[Recorded data]
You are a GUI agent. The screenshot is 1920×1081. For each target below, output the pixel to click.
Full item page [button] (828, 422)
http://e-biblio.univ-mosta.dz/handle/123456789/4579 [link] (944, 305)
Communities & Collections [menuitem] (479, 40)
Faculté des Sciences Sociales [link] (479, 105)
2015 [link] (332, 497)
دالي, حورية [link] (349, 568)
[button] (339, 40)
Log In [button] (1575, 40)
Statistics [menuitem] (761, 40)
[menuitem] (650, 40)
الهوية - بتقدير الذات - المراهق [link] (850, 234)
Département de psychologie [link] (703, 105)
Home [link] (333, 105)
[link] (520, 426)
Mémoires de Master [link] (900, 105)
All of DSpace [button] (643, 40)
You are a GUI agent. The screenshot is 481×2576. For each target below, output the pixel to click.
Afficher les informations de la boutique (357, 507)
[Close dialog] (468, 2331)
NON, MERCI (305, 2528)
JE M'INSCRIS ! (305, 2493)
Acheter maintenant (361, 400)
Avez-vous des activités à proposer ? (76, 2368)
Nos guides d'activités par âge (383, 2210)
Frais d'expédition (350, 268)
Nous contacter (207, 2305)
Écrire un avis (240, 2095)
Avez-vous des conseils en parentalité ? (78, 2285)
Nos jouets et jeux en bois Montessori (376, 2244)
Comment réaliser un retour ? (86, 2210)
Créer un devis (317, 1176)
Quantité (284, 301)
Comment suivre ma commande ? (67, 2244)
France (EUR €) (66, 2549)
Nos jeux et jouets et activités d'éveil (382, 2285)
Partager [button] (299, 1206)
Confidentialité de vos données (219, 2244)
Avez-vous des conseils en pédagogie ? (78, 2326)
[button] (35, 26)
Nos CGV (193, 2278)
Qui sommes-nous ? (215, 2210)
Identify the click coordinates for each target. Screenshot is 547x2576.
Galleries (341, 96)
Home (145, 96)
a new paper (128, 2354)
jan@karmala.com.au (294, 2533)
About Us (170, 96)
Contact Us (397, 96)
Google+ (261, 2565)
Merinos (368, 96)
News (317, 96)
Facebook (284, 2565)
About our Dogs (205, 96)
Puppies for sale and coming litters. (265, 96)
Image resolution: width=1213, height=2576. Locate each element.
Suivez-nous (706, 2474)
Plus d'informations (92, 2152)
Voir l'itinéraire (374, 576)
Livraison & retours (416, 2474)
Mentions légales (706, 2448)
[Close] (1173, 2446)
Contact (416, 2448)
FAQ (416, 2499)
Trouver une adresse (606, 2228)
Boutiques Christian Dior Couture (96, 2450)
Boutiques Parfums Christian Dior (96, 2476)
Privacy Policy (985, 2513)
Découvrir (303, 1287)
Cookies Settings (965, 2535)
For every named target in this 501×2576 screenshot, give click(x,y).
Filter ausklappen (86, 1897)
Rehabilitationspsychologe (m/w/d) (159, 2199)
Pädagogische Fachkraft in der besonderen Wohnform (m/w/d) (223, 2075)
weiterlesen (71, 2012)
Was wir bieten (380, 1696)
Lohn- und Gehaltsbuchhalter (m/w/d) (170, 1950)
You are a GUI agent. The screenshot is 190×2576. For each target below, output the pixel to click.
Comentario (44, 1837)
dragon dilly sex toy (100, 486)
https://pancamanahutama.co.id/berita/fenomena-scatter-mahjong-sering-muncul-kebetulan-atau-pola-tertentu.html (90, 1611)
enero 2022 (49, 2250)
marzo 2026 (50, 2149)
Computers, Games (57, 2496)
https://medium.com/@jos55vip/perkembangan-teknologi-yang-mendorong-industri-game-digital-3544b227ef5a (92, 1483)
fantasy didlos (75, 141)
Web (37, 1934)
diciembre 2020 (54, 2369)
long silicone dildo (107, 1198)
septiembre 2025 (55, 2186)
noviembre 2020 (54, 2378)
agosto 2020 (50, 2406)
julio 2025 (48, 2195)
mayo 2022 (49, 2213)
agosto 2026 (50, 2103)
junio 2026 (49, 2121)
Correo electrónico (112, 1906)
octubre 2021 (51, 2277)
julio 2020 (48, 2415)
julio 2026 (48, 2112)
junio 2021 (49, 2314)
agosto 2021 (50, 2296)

▶ TASK DIRECTIONS
Copy, please, every line from the start of the entries down to the line that holds "About our Dogs (205, 96)", with both of those lines included and no others.

▶ ANSWER SECTION
You are a GUI agent. The screenshot is 1920×1081. For each target below, output the pixel to click.
Full item page [button] (828, 422)
http://e-biblio.univ-mosta.dz/handle/123456789/4579 [link] (944, 305)
Communities & Collections [menuitem] (479, 40)
Faculté des Sciences Sociales [link] (479, 105)
2015 [link] (332, 497)
دالي, حورية [link] (349, 568)
[button] (339, 40)
Log In [button] (1575, 40)
Statistics [menuitem] (761, 40)
[menuitem] (650, 40)
الهوية - بتقدير الذات - المراهق [link] (850, 234)
Département de psychologie [link] (703, 105)
Home [link] (333, 105)
[link] (520, 426)
Mémoires de Master [link] (900, 105)
All of DSpace [button] (643, 40)
You are a GUI agent. The screenshot is 481×2576. For each target below, output the pixel to click.
Afficher les informations de la boutique (357, 507)
[Close dialog] (468, 2331)
NON, MERCI (305, 2528)
JE M'INSCRIS ! (305, 2493)
Acheter maintenant (361, 400)
Avez-vous des activités à proposer ? (76, 2368)
Nos guides d'activités par âge (383, 2210)
Frais d'expédition (350, 268)
Nous contacter (207, 2305)
Écrire un avis (240, 2095)
Avez-vous des conseils en parentalité ? (78, 2285)
Nos jouets et jeux en bois Montessori (376, 2244)
Comment réaliser un retour ? (86, 2210)
Créer un devis (317, 1176)
Quantité (284, 301)
Comment suivre ma commande ? (67, 2244)
France (EUR €) (66, 2549)
Nos jeux et jouets et activités d'éveil (382, 2285)
Partager [button] (299, 1206)
Confidentialité de vos données (219, 2244)
Avez-vous des conseils en pédagogie ? (78, 2326)
[button] (35, 26)
Nos CGV (193, 2278)
Qui sommes-nous ? (215, 2210)
Identify the click coordinates for each target. Screenshot is 547x2576.
Galleries (341, 96)
Home (145, 96)
a new paper (128, 2354)
jan@karmala.com.au (294, 2533)
About Us (170, 96)
Contact Us (397, 96)
Google+ (261, 2565)
Merinos (368, 96)
News (317, 96)
Facebook (284, 2565)
About our Dogs (205, 96)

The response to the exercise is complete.